Merry Christmas!! We hope you and yours are having a wonderful holiday season! As empty nesters, the holidays are still evolving for us, but one thing is certain: We are trying reeeeeaaallly hard not to create extra waste!
I remember when my kids were little, the shame I felt as we filled the garbage with wrapping paper and ribbons and plastic packaging. Ugh! How I wish I could go back and undo those days! I was ignorant and in a hurry and acting like everyone else, but still…

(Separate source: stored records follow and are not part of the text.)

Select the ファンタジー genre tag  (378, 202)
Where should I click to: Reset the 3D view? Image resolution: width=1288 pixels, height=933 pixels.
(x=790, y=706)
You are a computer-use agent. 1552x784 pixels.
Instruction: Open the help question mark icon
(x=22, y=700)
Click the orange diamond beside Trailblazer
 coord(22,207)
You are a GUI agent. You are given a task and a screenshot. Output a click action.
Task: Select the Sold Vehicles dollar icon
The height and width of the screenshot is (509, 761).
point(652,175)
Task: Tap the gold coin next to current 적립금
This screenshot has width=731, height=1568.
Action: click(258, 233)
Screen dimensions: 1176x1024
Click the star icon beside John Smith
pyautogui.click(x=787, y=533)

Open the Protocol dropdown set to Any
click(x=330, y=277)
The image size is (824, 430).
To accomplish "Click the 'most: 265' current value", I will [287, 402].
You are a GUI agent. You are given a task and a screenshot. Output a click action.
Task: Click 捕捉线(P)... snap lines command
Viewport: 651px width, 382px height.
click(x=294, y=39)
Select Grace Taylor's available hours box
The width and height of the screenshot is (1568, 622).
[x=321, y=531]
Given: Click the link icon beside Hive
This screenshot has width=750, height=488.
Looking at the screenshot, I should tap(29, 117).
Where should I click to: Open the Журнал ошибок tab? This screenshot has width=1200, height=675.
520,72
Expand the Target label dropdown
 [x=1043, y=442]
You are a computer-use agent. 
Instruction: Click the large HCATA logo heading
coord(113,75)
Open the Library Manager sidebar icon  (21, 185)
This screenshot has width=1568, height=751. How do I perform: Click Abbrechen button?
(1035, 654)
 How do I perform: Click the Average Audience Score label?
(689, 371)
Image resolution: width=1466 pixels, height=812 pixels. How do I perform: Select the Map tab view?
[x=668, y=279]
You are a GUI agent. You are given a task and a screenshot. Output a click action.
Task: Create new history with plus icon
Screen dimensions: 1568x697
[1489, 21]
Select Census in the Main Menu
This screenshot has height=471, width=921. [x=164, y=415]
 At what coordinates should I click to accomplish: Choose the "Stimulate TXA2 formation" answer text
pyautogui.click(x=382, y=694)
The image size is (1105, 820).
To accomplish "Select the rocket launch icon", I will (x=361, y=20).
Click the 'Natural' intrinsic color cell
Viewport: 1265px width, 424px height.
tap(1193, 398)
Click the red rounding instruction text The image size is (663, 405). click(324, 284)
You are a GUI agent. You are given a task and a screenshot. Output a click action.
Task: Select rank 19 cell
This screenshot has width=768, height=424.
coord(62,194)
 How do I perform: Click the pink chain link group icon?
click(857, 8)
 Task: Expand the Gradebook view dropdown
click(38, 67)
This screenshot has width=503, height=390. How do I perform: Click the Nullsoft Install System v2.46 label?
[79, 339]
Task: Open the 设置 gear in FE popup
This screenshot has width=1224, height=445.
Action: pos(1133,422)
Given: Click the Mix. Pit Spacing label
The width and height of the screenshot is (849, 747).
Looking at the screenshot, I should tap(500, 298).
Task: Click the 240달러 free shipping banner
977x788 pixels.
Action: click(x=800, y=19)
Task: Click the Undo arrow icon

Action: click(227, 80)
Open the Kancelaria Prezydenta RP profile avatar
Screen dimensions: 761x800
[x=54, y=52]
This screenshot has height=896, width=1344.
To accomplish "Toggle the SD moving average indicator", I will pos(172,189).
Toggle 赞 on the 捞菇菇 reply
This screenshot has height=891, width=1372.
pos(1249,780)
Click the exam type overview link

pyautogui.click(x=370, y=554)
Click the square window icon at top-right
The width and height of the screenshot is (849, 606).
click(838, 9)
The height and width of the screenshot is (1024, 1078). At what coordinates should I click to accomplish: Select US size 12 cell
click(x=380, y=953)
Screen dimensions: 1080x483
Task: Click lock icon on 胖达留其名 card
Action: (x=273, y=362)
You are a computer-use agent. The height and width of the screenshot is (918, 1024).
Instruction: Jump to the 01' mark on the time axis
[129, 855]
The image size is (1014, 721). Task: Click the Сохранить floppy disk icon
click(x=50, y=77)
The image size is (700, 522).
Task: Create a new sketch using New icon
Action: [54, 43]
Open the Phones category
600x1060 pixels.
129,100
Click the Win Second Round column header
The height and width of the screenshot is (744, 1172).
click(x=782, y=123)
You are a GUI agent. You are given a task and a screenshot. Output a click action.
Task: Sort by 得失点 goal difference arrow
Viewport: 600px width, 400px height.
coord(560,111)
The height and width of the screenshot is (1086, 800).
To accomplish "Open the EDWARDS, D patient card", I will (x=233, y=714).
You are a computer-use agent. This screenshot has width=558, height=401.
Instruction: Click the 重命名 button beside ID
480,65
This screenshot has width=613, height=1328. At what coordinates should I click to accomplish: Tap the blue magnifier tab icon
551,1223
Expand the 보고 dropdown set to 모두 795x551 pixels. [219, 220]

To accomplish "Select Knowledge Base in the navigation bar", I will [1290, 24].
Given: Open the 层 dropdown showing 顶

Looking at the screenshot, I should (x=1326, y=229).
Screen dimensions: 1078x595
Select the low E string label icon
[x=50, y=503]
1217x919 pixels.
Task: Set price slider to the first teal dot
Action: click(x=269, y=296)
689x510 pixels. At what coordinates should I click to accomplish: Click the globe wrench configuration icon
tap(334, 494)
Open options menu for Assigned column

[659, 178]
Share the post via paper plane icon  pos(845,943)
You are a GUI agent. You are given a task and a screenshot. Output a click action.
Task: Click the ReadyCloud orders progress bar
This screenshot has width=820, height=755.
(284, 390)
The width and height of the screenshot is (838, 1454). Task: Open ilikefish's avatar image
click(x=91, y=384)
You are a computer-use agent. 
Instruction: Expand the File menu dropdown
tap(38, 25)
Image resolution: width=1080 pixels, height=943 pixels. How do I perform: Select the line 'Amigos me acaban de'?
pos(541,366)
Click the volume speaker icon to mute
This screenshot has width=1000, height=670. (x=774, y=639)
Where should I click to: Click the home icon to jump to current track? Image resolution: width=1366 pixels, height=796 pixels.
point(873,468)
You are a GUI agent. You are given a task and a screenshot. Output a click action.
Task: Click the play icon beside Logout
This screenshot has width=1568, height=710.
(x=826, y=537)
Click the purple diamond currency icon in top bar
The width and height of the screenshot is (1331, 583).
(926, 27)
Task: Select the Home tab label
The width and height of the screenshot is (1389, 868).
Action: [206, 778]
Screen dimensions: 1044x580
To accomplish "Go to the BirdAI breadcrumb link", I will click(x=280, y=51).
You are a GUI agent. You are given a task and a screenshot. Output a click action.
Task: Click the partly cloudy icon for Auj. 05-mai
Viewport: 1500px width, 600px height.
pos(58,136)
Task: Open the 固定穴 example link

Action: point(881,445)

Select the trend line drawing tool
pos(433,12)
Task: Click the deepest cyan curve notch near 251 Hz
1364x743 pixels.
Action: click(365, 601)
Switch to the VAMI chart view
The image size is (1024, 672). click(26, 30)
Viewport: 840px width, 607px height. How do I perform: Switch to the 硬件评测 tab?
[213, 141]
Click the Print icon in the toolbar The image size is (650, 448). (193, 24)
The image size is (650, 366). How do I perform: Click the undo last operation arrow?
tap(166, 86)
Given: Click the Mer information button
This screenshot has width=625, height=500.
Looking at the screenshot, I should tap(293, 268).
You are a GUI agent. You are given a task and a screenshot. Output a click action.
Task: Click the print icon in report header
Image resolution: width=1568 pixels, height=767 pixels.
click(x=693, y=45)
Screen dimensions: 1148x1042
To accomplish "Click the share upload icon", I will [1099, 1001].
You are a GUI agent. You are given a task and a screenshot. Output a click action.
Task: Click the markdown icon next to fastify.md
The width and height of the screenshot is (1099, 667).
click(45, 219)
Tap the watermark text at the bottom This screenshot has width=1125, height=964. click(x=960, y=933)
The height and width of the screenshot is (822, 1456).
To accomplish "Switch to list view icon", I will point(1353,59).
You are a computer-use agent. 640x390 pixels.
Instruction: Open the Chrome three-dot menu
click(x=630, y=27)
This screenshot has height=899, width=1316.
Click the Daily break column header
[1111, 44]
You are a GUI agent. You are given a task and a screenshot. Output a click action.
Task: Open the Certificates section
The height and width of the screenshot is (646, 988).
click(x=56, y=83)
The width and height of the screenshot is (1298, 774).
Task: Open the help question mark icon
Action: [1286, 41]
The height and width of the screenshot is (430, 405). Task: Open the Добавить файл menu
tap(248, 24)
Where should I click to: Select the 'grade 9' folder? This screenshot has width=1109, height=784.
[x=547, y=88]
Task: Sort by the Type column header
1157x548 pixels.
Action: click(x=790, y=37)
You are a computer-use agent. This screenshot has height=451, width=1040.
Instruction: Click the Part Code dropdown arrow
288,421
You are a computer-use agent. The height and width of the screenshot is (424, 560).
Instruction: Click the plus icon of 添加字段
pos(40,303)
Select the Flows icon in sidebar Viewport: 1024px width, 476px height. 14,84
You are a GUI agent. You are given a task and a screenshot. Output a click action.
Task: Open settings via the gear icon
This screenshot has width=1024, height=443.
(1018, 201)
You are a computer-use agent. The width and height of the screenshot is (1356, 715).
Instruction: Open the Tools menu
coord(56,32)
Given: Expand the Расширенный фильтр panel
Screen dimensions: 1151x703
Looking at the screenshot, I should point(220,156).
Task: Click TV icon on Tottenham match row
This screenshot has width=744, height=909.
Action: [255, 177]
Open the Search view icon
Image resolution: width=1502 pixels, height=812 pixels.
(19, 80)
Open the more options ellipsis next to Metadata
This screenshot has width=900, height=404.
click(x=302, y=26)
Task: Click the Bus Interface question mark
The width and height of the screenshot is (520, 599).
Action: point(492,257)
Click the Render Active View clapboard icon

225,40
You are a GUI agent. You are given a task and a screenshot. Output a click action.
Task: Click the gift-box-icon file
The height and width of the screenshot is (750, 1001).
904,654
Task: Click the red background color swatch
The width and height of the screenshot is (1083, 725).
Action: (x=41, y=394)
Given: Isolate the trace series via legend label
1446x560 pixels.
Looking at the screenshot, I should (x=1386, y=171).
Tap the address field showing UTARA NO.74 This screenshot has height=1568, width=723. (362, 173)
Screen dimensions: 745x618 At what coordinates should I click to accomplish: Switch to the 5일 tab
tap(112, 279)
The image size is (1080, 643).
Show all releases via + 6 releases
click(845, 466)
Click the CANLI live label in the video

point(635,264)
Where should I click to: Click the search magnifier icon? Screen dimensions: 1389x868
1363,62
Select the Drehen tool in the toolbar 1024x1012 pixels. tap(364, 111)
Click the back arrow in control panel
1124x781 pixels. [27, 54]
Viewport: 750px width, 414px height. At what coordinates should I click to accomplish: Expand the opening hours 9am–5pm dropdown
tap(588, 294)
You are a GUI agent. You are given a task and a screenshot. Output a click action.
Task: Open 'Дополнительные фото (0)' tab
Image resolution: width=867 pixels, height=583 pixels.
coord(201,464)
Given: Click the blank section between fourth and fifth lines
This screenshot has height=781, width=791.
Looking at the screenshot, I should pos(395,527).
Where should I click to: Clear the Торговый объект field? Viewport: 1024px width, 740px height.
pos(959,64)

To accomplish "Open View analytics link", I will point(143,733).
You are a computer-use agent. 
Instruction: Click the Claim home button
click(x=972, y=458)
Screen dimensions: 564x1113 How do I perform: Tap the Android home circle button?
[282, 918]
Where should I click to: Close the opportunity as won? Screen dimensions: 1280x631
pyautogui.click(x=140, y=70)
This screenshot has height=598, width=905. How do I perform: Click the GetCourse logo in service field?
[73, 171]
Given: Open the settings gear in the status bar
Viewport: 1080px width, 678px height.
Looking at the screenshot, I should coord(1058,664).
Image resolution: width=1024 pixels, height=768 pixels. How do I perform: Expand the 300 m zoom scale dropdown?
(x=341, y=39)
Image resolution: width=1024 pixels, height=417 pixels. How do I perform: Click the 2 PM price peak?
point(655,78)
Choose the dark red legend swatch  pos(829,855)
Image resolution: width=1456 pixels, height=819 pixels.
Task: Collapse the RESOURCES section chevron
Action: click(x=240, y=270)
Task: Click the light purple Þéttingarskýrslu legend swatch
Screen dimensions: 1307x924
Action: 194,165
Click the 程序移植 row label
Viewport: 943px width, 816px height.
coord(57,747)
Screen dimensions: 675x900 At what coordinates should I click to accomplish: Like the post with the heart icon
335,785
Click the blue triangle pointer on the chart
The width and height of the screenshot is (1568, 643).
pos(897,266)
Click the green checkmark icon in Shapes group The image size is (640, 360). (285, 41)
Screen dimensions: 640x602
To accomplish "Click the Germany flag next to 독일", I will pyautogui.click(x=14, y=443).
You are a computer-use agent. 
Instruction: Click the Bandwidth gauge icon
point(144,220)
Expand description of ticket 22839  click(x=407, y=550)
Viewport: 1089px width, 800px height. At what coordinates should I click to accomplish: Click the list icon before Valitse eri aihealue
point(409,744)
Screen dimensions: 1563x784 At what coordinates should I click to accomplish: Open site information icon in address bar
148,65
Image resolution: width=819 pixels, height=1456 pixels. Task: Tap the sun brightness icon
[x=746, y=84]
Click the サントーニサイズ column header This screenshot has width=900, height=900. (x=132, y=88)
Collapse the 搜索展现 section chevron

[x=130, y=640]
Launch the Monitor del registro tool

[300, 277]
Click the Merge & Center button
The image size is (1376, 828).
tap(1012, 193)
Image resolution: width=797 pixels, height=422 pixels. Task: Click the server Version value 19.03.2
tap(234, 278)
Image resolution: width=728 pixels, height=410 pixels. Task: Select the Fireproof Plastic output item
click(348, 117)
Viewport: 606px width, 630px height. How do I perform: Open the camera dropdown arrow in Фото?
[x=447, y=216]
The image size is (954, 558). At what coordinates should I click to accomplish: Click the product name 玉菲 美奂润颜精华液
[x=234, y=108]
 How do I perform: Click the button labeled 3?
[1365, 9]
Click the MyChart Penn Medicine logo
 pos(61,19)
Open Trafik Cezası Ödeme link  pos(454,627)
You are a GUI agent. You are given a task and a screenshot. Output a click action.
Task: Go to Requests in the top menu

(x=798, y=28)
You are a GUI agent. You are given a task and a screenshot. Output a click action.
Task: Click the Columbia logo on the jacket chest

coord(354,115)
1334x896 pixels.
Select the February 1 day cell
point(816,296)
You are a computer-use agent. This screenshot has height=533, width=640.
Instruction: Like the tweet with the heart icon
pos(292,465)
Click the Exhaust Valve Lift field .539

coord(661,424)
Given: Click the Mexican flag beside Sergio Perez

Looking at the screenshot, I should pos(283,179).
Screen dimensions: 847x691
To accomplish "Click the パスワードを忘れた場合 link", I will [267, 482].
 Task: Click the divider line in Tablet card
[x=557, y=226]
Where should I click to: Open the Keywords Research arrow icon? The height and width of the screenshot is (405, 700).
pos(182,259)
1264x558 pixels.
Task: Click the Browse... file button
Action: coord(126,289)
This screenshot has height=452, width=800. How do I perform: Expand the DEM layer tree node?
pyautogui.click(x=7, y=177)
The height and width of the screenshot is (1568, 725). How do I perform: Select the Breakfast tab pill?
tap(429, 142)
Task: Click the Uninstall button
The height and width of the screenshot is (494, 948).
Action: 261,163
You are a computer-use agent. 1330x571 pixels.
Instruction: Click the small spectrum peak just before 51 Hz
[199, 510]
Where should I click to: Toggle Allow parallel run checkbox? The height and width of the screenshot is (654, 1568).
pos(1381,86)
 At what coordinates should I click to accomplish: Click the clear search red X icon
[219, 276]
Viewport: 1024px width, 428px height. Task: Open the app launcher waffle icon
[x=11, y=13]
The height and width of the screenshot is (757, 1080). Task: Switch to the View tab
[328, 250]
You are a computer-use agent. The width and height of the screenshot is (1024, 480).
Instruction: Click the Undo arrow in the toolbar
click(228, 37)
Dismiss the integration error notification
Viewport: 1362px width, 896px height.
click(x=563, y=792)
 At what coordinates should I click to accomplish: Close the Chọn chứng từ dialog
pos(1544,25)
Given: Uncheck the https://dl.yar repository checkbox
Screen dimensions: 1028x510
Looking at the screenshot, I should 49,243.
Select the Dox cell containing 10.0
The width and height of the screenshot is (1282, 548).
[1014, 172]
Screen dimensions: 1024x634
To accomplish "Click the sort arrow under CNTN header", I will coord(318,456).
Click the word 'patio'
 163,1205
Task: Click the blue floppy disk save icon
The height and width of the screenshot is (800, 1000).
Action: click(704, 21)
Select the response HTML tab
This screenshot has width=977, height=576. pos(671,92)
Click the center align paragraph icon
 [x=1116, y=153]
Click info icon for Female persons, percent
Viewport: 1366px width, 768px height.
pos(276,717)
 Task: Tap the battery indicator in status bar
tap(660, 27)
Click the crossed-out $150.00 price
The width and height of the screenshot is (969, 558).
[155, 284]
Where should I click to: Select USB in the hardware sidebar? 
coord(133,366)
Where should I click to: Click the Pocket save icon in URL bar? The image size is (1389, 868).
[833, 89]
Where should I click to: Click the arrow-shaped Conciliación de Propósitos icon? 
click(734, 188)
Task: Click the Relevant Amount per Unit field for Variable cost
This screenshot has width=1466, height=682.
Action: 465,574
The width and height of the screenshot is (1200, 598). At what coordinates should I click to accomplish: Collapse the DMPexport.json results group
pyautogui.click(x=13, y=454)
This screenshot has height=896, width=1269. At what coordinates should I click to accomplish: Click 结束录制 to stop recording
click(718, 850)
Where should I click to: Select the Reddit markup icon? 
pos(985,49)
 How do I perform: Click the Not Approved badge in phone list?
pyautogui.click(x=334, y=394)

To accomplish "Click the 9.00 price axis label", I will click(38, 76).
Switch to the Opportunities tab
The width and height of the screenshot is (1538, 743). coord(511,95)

These days I have the luxury of time to be green, plus more smarts, but it’s not easy! Because it does take time! And you have to retrain your family too. Otherwise you’re fighting two battles: one against the status quo and the other against your family!
Going Green: It’s a Wrap
These days, our holidays are much greener than they used to be, although it’s a process. I started with the way we wrap. We use plain paper, twine and decor from nature. This year we also added scraps of scrapbook paper left over after putting photos in scrapbooks, and strips of burlap that we can easily keep and reuse. The family grumbled last year, but this year they have voluntarily followed suit.
We also use brown paper lunch bags, and we reuse gift bags. Once you get into the habit of NOT having wrapping paper and ribbons and bows around, it’s easy to get into the green habit of wrapping sustainably. (And yes, we keep the twine and reuse it. The paper that’s too small to keep we use to start fires…because when your house was built in 1890, you don’t have central heating and your woodstove is it, requiring lots of paper for starting fires every morning!)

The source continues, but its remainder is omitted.